SOD2 ameliorates pulmonary hypertension in a murine model of sleep apnea via suppressing expression of NLRP3 in CD11b+ cells

Abstract

Background: High prevalence of obstructive sleep apnea (OSA) in the pulmonary hypertension (PH) population suggests that chronic intermittent hypoxia (CIH) is an important pathogenic factor of PH. However, the exact mechanism of CIH induced PH is not clear. One of the molecules that plays a key role in regulating pulmonary artery function under hypoxic conditions is superoxide dismutase 2 (SOD₂).

Methods: Our study utilized heterozygous SOD₂^-/+ mice firstly in CIH model to explore the exact role of SOD₂ in CIH causing PH. Expression of SOD2 was analyzed in CIH model. Echocardiography and pulmonary hypertension were measured in wild type (WT) and SOD2^-/+ mice under normal air or CIH condition. Hematoxylin-Eosin (H&E) staining and masson staining were carried out to evaluate pulmonary vascular muscularization and remodeling. Micro-PET scanning of in vivo ^99mTc-labelled- MAG3-anti-CD11b was applied to assess CD11b in quantification and localization. Level of nod-like receptor pyrin domain containing 3 (NLRP3) was analyzed by real time PCR and immunohistochemistry (IHC).

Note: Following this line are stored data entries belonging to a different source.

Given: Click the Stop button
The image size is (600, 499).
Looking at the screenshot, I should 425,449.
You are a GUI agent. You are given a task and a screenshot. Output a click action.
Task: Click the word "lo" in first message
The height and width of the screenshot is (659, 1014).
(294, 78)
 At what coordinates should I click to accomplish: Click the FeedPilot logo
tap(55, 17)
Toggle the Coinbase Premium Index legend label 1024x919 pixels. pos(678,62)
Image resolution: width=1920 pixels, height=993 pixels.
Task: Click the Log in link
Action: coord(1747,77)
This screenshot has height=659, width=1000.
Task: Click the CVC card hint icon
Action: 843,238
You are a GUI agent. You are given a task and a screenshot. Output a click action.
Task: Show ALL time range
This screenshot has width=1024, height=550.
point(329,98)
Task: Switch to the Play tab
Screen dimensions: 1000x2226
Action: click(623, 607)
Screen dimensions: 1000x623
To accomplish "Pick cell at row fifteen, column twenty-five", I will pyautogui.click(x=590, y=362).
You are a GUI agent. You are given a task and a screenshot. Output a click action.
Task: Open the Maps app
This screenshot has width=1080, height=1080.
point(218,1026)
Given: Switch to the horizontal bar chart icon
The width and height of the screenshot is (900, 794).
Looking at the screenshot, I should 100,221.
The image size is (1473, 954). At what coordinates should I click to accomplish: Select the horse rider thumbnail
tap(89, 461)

Results: Results showed that SOD₂ was down-regulated in OSA/CIH model. Deficiency of SOD2 aggravated CIH induced pulmonary hypertension and pulmonary vascular hypertrophy. CD11b⁺ cells, especially monocytic myeloid cell line-Ly6C⁺Ly6G^- cells, were increased in the lung, bone marrow and the blood under CIH condition, and down-regulated SOD2 activated NLRP3 in CD11b⁺ cells. SOD₂-deficient-CD11b⁺ myeloid cells promoted the apoptosis resistance and over-proliferation of human pulmonary artery smooth muscle cells (PASMCs) via up-regulating NLRP3.

Conclusion: CIH induced down-regulating of SOD2 increased pulmonary hypertension and vascular muscularization. It could be one of the mechanism of CIH leading to PH.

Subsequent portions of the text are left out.